Una fossa comune con i resti di circa 80 corpi di donne è stata scoperta dai peshmerga – i guerriglieri curdi – vicino alla città irachena di Sinjar, caduta in mano dell’Isis e riconquistata dalle forze curde con il supporto degli Stati Uniti il 13 novembre.
I combattenti curdi affermano di aver trovato ossa, capelli e oggetti personali, che confermerebbero che si trattava soprattutto di donne yazide.
Il yazidismo è un’antica religione monoteista della Mesopotamia, elencata fra le sette musulmane, ma considerata dall’Isis come una fede eretica. Per questo durante l’occupazione della città, in molti sono stati costretti a convertirsi all’Islam professato dai jihadisti, per non essere uccisi dagli estremisti.
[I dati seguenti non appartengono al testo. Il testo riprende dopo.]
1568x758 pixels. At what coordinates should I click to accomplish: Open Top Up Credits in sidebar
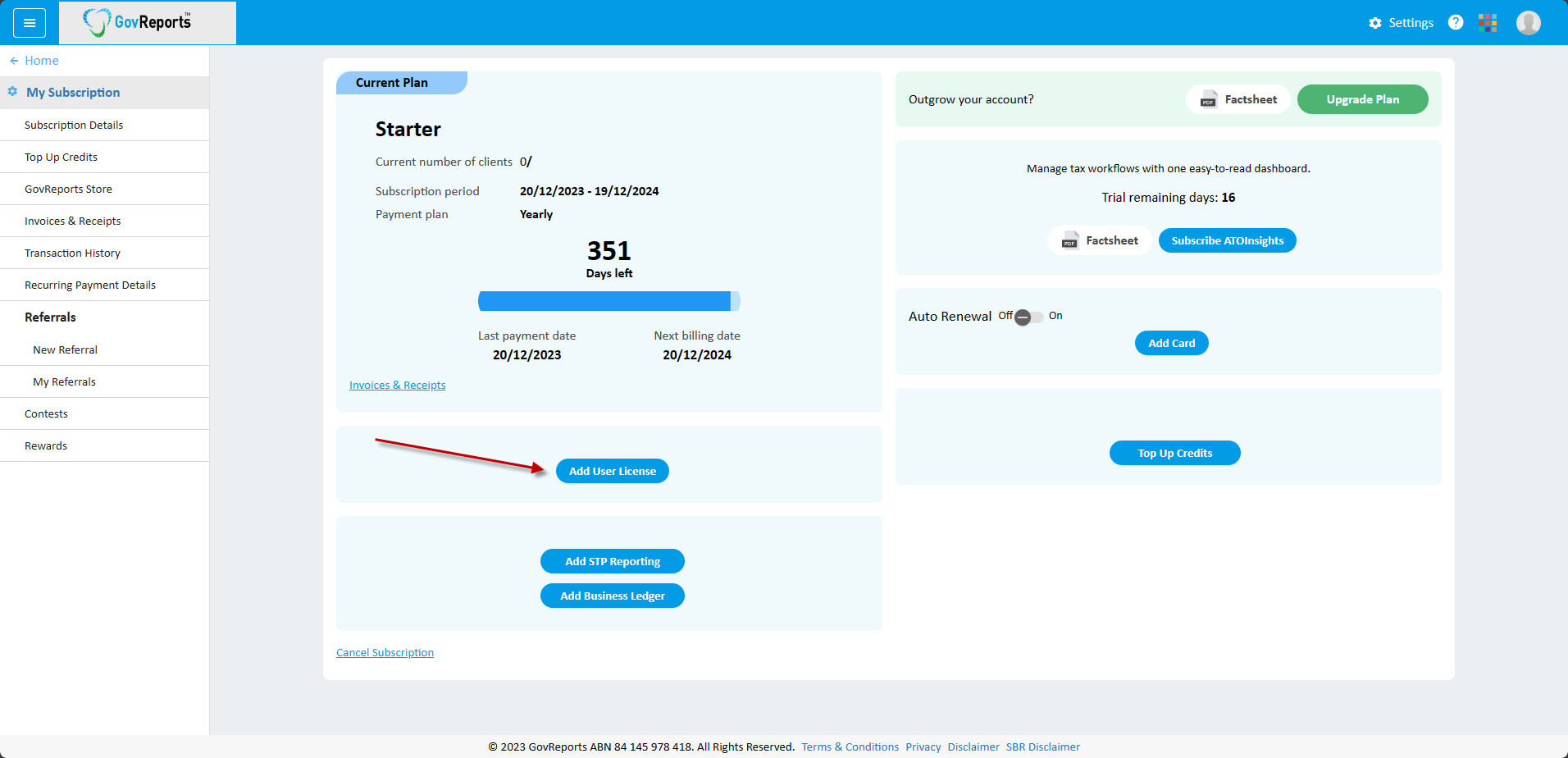(61, 157)
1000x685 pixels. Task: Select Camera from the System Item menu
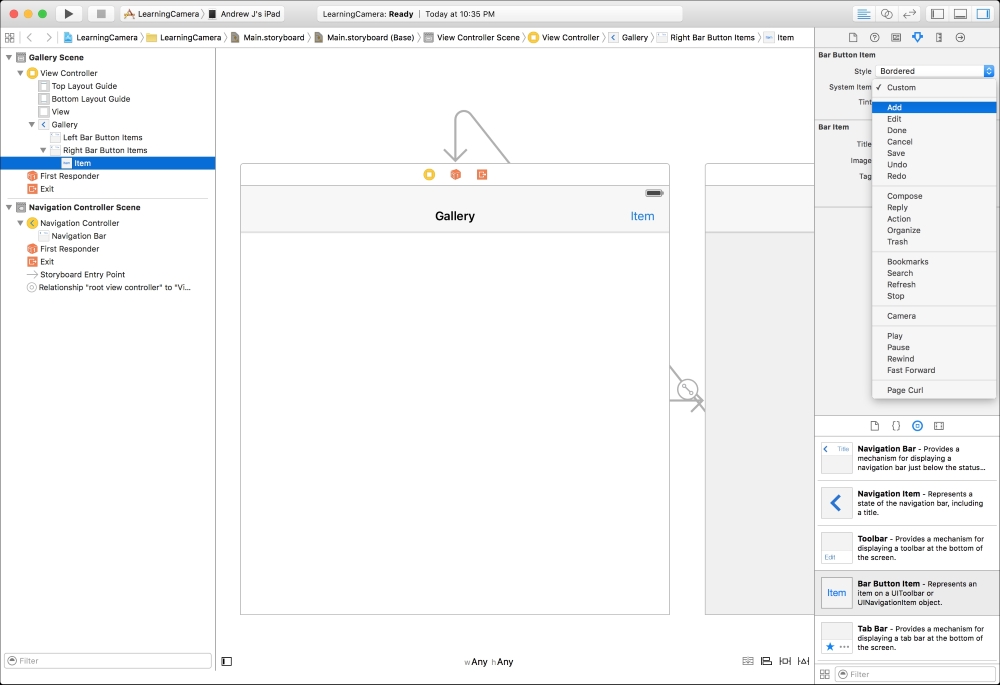pos(900,315)
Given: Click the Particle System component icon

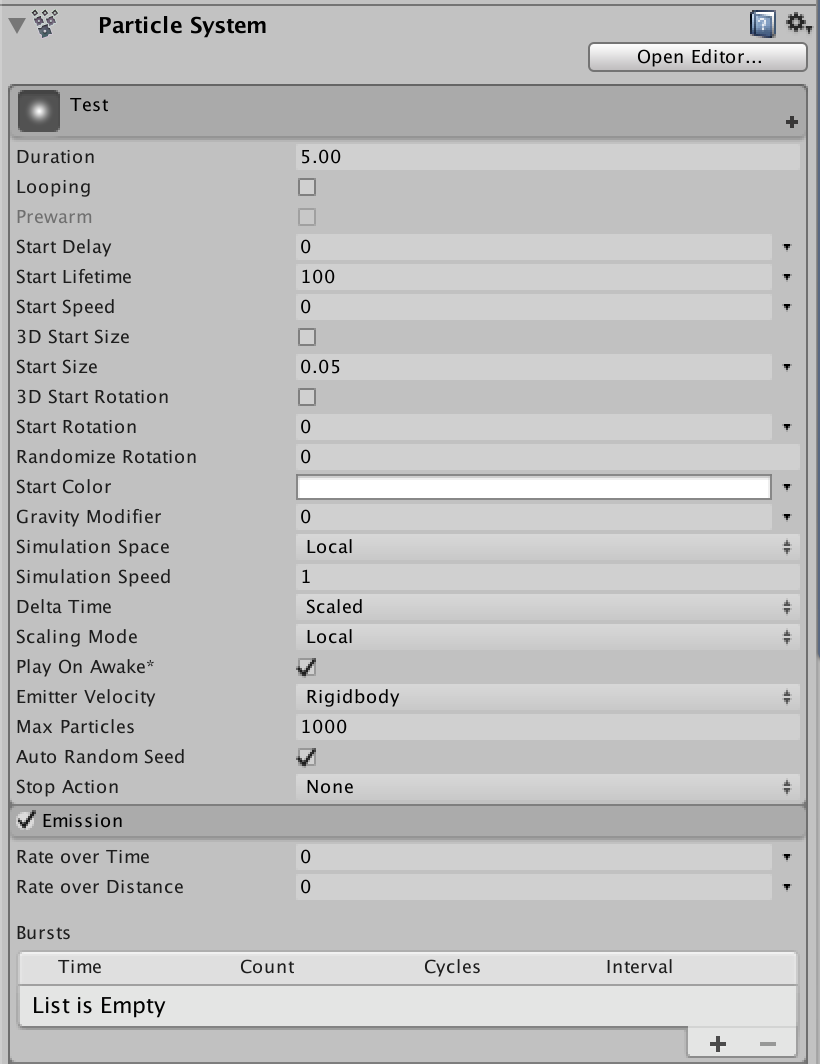Looking at the screenshot, I should point(44,24).
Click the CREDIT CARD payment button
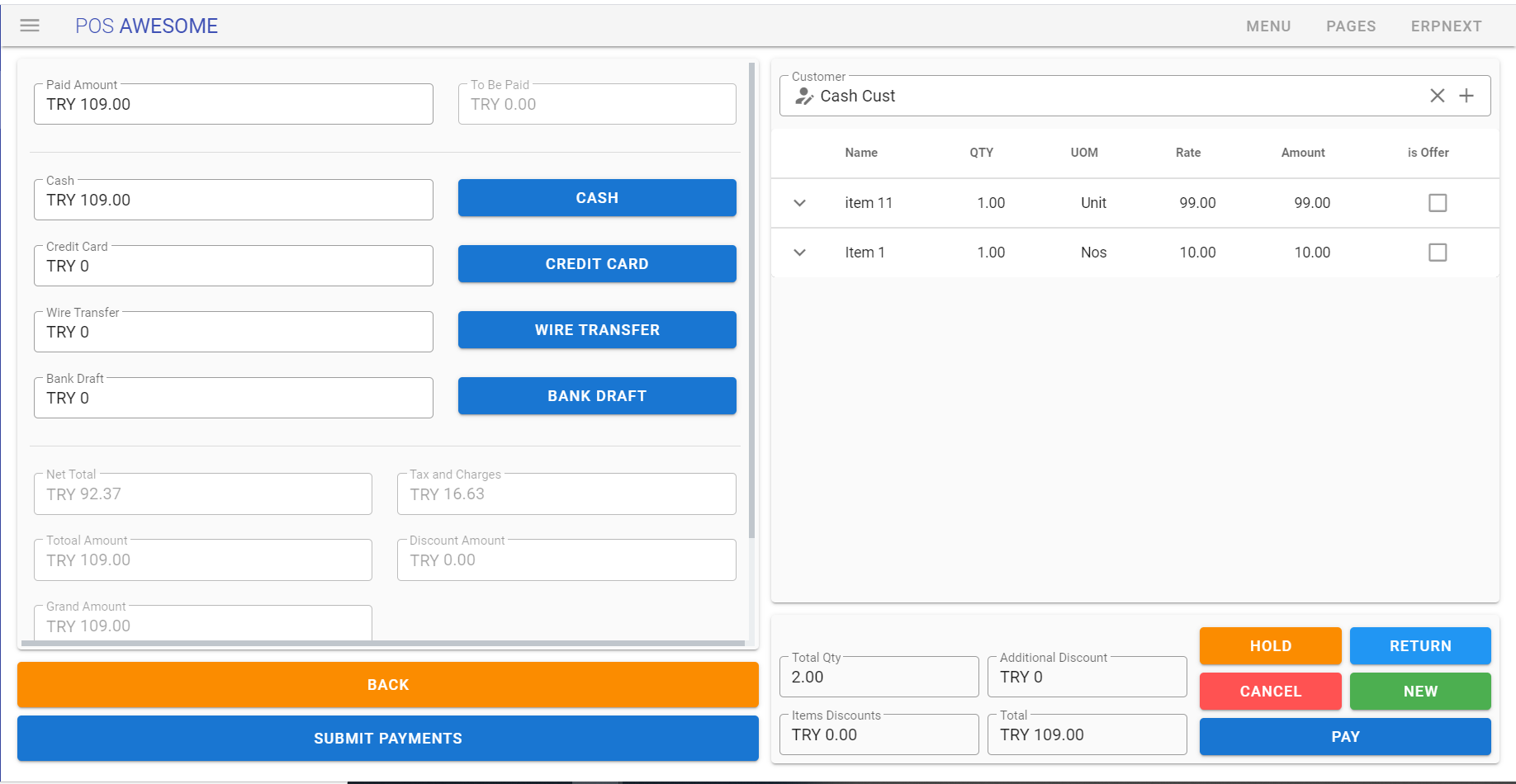This screenshot has height=784, width=1516. [597, 264]
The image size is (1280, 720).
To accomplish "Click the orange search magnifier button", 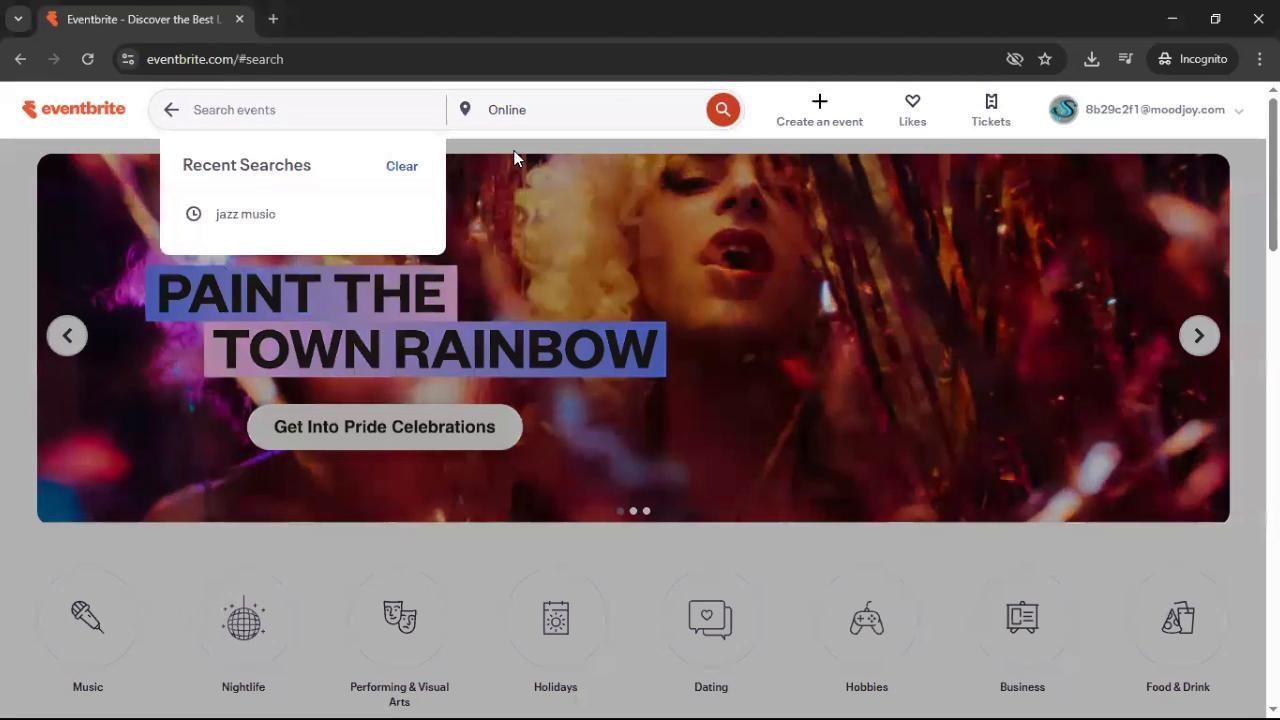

Hussein Haffoun, un consigliere del governo regionale curdo, ha confermato ad Al Jazeera il ritrovamento di 76 corpi, accusando l’Isis di genocidio. Molte ragazze yazide sfuggite da Sinar durante l’occupazione del sedicente Stato islamico avevano già raccontato agli inquirenti di aver assistito ad uccisioni di massa.
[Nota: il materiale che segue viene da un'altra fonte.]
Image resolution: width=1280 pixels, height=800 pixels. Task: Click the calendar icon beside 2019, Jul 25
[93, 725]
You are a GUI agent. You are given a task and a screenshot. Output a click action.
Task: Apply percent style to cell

Le autorità aggiungono che potrebbero esserci molte altre fosse nei dintorni della città, che al momento è al centro delle indagini degli investigatori.
Secondo fonti statunitensi, l’Isis avrebbe ucciso nella città di Sinjar almeno 3mila tra uomini e donne yazidi quando il gruppo jihadista ha conquistato la città in agosto. Molti sarebbero stati ridotti in schiavitù solo per il fatto di professare quella fede.
Proprio il brutale trattamento riservato ai yazidi e il rischio di un genocidio avrebbe spinto gli Stati Uniti ad intervenire con attacchi aerei contro l’Isis.
“Noi sappiamo che questa è una guerra. Sappiamo che molte persone moriranno. Ma questo va oltre, non dimenticheremo mai chi è morto qui, e ci riprenderemo la rivincita”, ha dichiarato uno degli abitanti yazidi di Sinjar, Naib Jassim, che ha perso parte della propria famiglia a causa dell’Isis.